* Aim of the exercise *
Copy exactly the lines from the one containing "956x920 pixels. Task: Open Add Products" through the last line of the records below, both included, and leave out the pictures.

* Data *

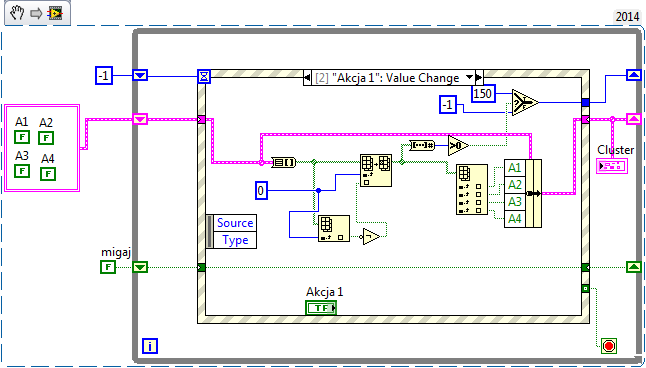Select the 150 numeric constant field

483,94
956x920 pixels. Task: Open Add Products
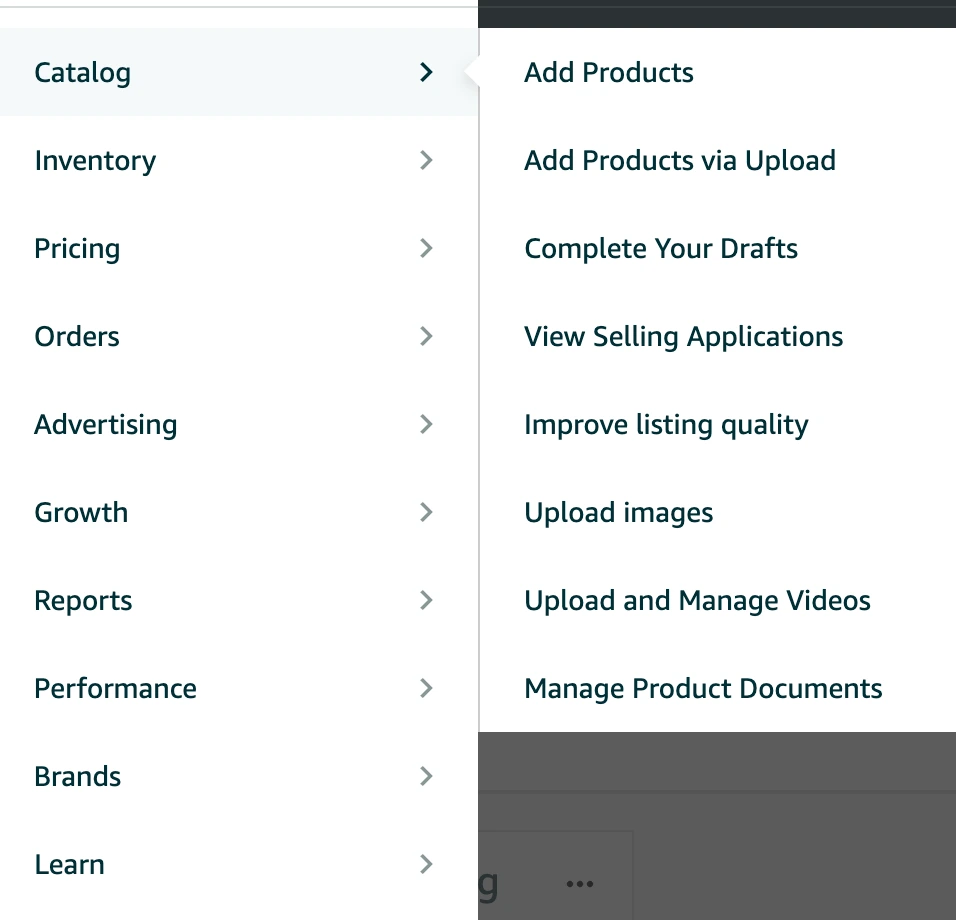608,72
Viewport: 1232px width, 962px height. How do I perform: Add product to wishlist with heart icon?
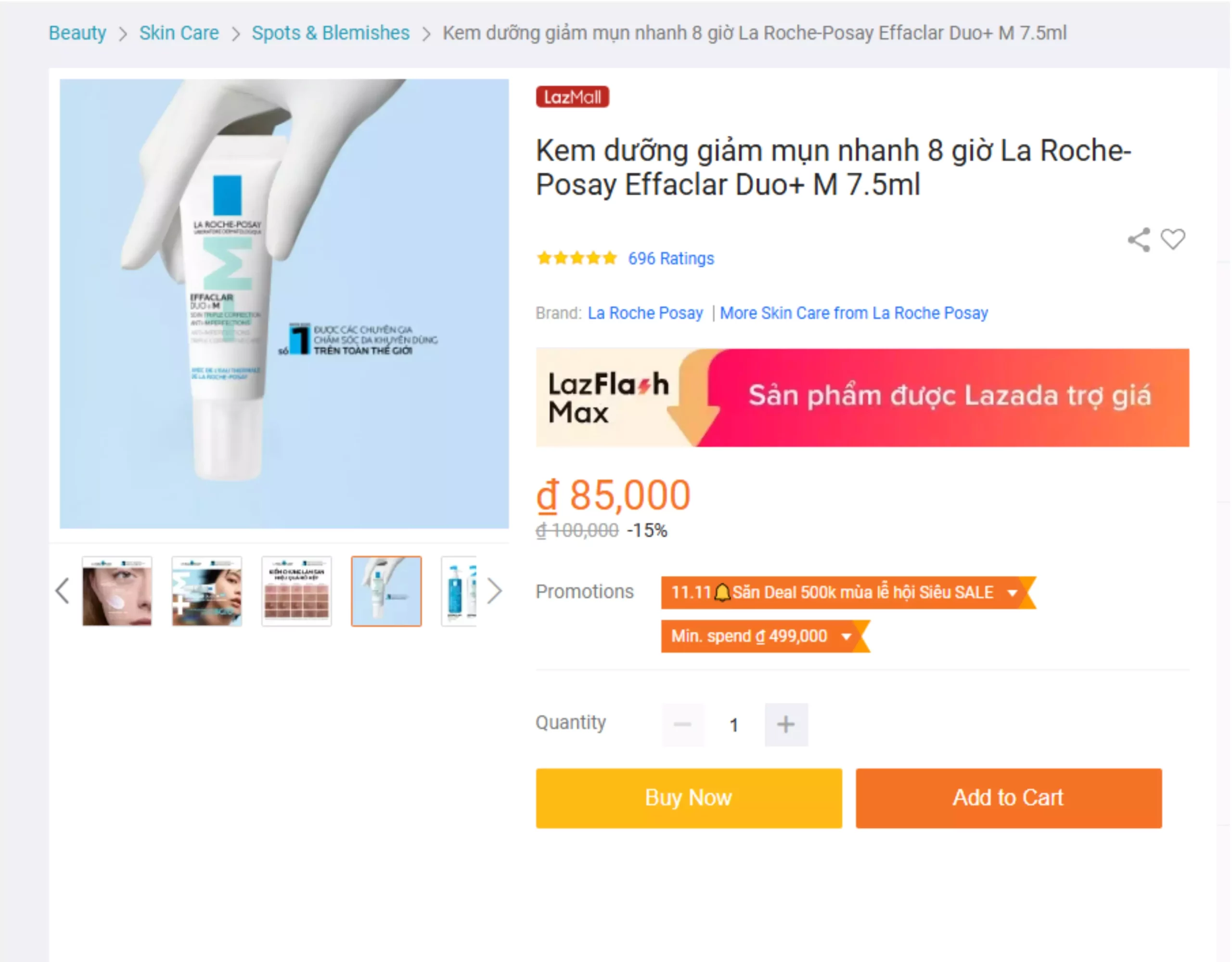[1173, 239]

* Task answer *
956x920 pixels. Task: Open Add Products
608,72
Viewport: 1232px width, 962px height. How do I perform: Add product to wishlist with heart icon?
[1173, 239]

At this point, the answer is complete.